YORUM | PROF. MEHMET EFE ÇAMAN
Gözüne kestirdiği ve potansiyel tehdit olarak algıladığı herkese terörist yaftasını yapıştırma ve tüm şiddetiyle üzerine gitme imtiyazına ulaşan hukuktan kopmuş Türkiye devleti, elde ettiği bu korkunç ve denetlenemez politik gücü her fırsatta kullanarak kendisini daha fazla konsolide etmeye devam ediyor. Bu devleti kontrol edenler değişse de, devletin hukuka parantez açabilme kabiliyeti hep var oldu. Değişen iktidarlar hem bu devleti yönettiler, hem de onun tarafından dönüştürüldüler. Devletin ceberut tarihinin bir parçası oldular. Ve dönemlerini resmi tarihe onun istediği şekliyle geçirmeye razı oldular. Dolayısıyla Türkiye her zaman temel hak ve özgürlüklere istisna getirebilen, güvenilmez bir devlet oldu. Ancak bu iktidara dek kör topal da olsa işleyen bir hukuk sistemi, bir devlet bürokrasisi ve kısmen de olsa denge mekanizmalarına sahipti. Parlamenter sistemin getirdiği çeşitlilik, görece de olsa meclisin denetimine ve meclis içi siyasal rekabete izin verdi. Partilerin ve liderlerin aşırı güçlenmelerini frenledi. Başta Kürt siyasal hareketi ve Marksist sol olmak üzere, devlet hedefine bazı grupları alsa da, demokratikleşme baskısı ve sonuç olarak demokratikleştirici ana bir yönelim hep oldu. Dahası birçok siyasi parti de devletin derin kanadının üzerine gidilmesini ve insan haklarına daha uygun bir devlete dönüşülmesini savundu. Bu reformcu partiler şeffaflıktan ve açıklıktan yana tutum alırken, devletin özellikle vesayet sistemini yumuşatmaya, sivil siyasetin önünü açmaya çalıştılar. Askeri darbe ve muhtıra dönemleri hariç, sivil siyaset daima kendi alanını vesayet rejimi aleyhine genişletmeye gayret etti. Bazı dönemlerde tümüyle vesayete teslim de olsalar, asgari bir hukuka önem verildi, şeklen de olsa bazı önemli hukuk devleti ilkeleri devlet davranışlarında dikkate alındı. Örneğin 12 Eylül’de veya 28 Şubat’ta bile Sippenhaft (aile boyu takibat) gibi hukuk devletinin tümüyle karşısında olan, barbarca uygulamalara müracaat edilmedi. Bu askeri dönemlerde bile, örneğin 1980’den sonra mağdur edilen ve 1402’likler denen üniversite hocalarının bile emeklilikleri ve özlük haklarına dokunulmadı. Çoluk çocuklarıyla, eşleriyle uğraşılmadı.

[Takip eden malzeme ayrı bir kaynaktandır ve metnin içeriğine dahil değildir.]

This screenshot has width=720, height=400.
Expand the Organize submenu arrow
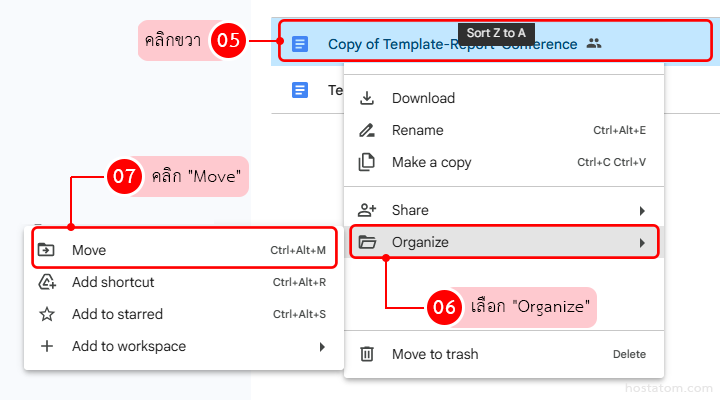(x=642, y=242)
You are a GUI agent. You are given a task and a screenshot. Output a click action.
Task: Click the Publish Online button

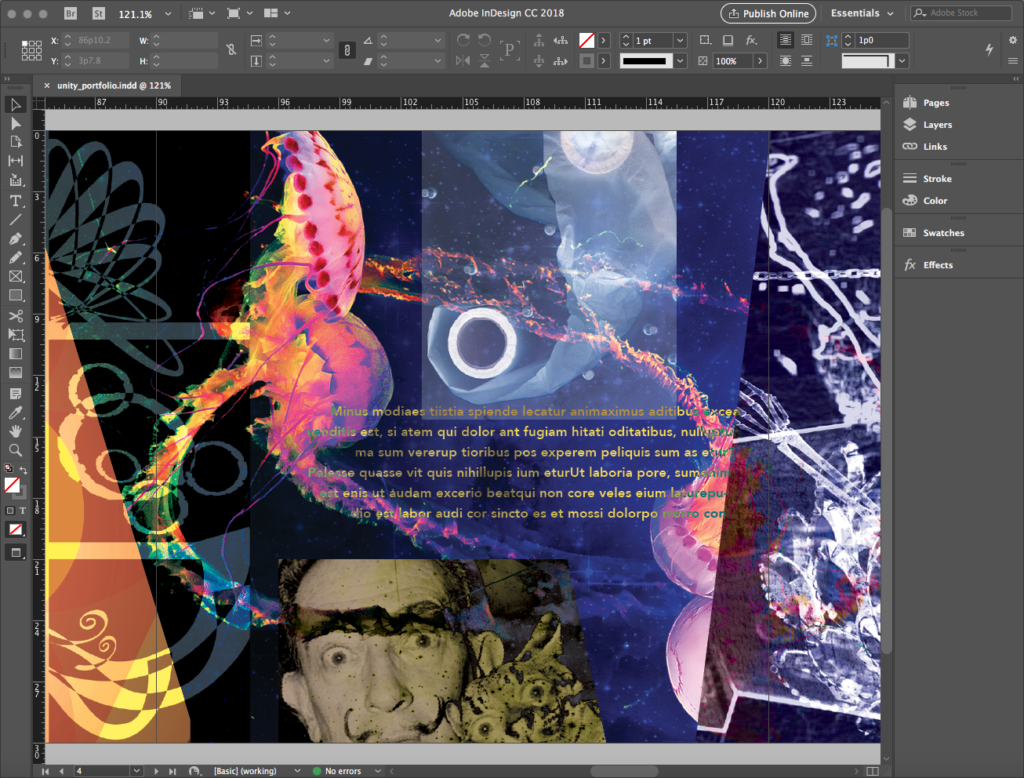768,13
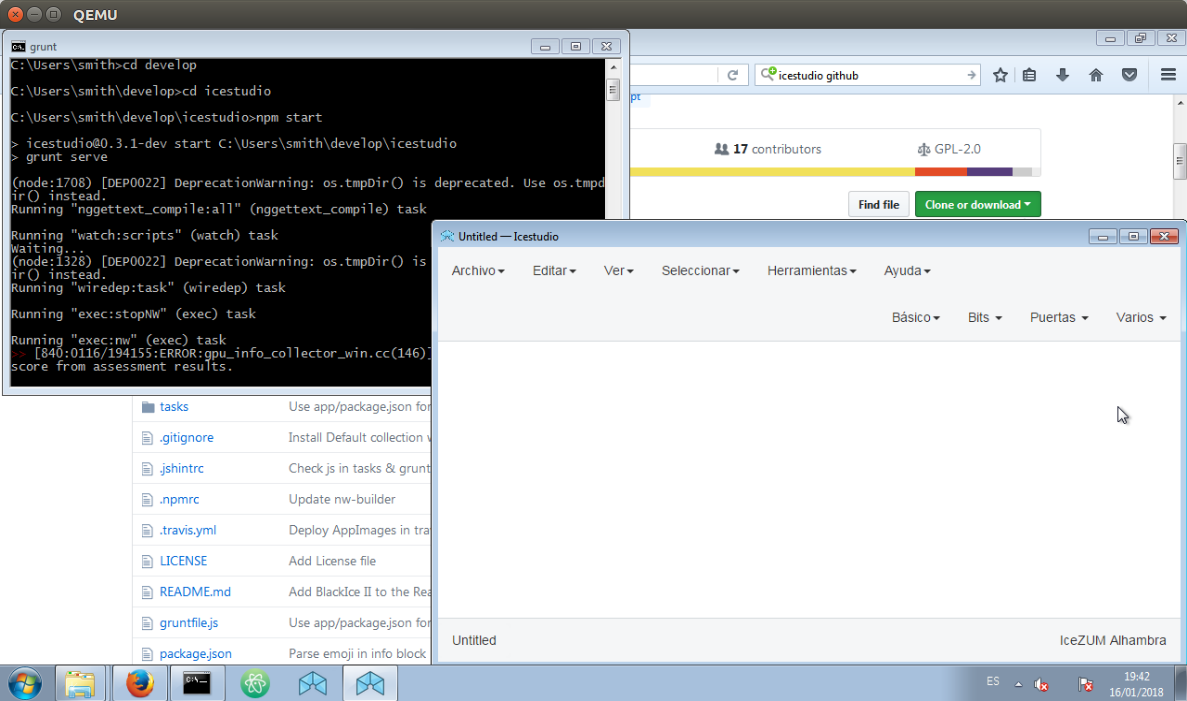Viewport: 1187px width, 701px height.
Task: Click the terminal window scrollbar
Action: click(x=612, y=90)
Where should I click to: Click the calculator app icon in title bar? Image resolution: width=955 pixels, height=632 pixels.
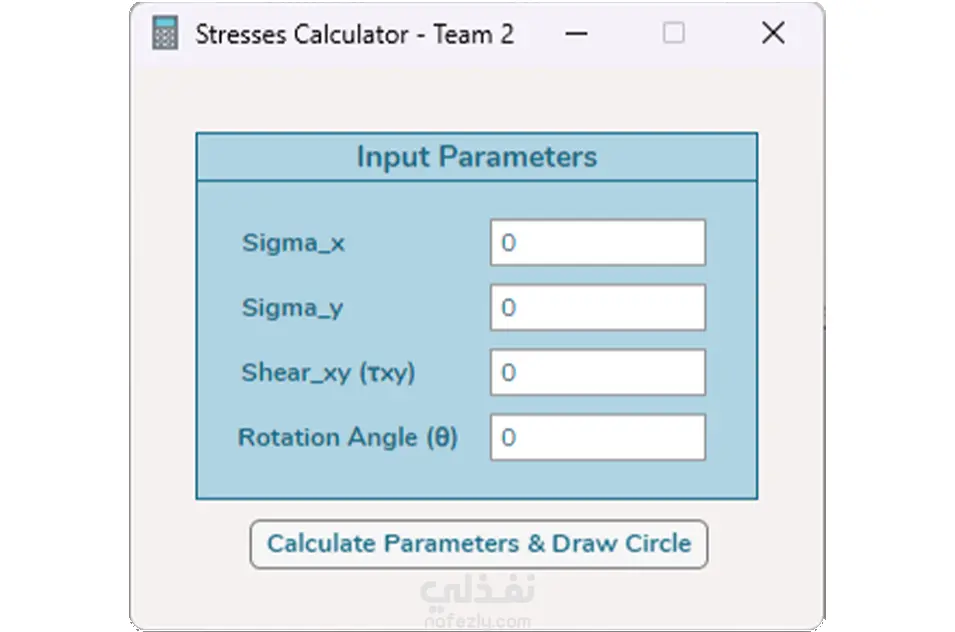[x=165, y=33]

Erdoğan askeri vesayetten arındırılan Türkiye’nin diktatörü oldu. Elbette her diktatör gibi tek başına değil. Bir güç koalisyonunun paydaşları tarafından o bulunduğu mevkide tutuluyor. Onlar istemese orada bir dakika bile kalamaz. Fakat bu demek değil ki güçsüz. Erdoğan’ın muktedir oluşu, onun tabana derin devleti tercüme etme yetisinden kaynaklanıyor. Derin devletin istediklerini muhafazakâr, İslamcı, nasyonalist kitlelere kabul edebilecekleri kıvamda sunma konusunda onun eline kim su dökebilir? Gülen Cemaati’nin üzerine tüm kudretiyle giden devletin başında bugün Atatürkçü ve seküler bir asker olsaydı mesela, kitleleri Erdoğan gibi ikna edebilir miydi? 28 Şubat döneminden yüzlerce kat daha büyük bir baskıyla, milyonlu rakamları bulan bir mağduriyete sebebiyet verdiler, ama İslamcı tabandan hiç ses yok dikkat ederseniz. Oysa mağdur edilenlerin çok büyük kısmı İslamcı siyasete tasnif edilen Gülen Hareketi mensuplarıdır ya da öyle oldukları iddia edilenlerdir. Bu politikanın akabinde, Erdoğan miyadını doldurup siyasetten tasfiye edildikten sonra, bugün Gülen Hareketi’ne yapılanların aynısı Milli Görüş çizgisinden olan İslamcılara, AKP’yle yolu kesişenlere, diğer cemaat ve tarikatlarla bağı olanlara yapılmayacak mı zannediyorsunuz? Erdoğan’ın son kullanma tarihi geçtiği anda seküler bir dalga İslamcılık ideolojisine yakın tüm bireyleri ve kurumları alaşağı edecek. Bu kesimler kendi ortakları tarafından zaten potansiyel tehdit olarak algılanıyor. Onların bugün ötekileştirilmiş ve düşman hukukuna tabii tutulan Gülen Hareketi’ni hacamatlamada kullanılmaları onları derin devletin organik bir parçası yapmıyor. Bunu Erdoğan’a yakın olan kurmayların, yazar kasa sözde gazetecilerin, AKP ileri gelenlerinin, sahibinin sesi badem bıyık bürokratların, yargı mensuplarının, saray kodamanlarının, İslami hırsız oligarkların falan bilmesinde yarar olduğunu düşünüyorum. Bakın bu yazılanlar burada duracak. Zaman içerisinde olanları gördüğünüzde hatırlar, böyle bir yazı okumuştum bir zamanlar dersiniz.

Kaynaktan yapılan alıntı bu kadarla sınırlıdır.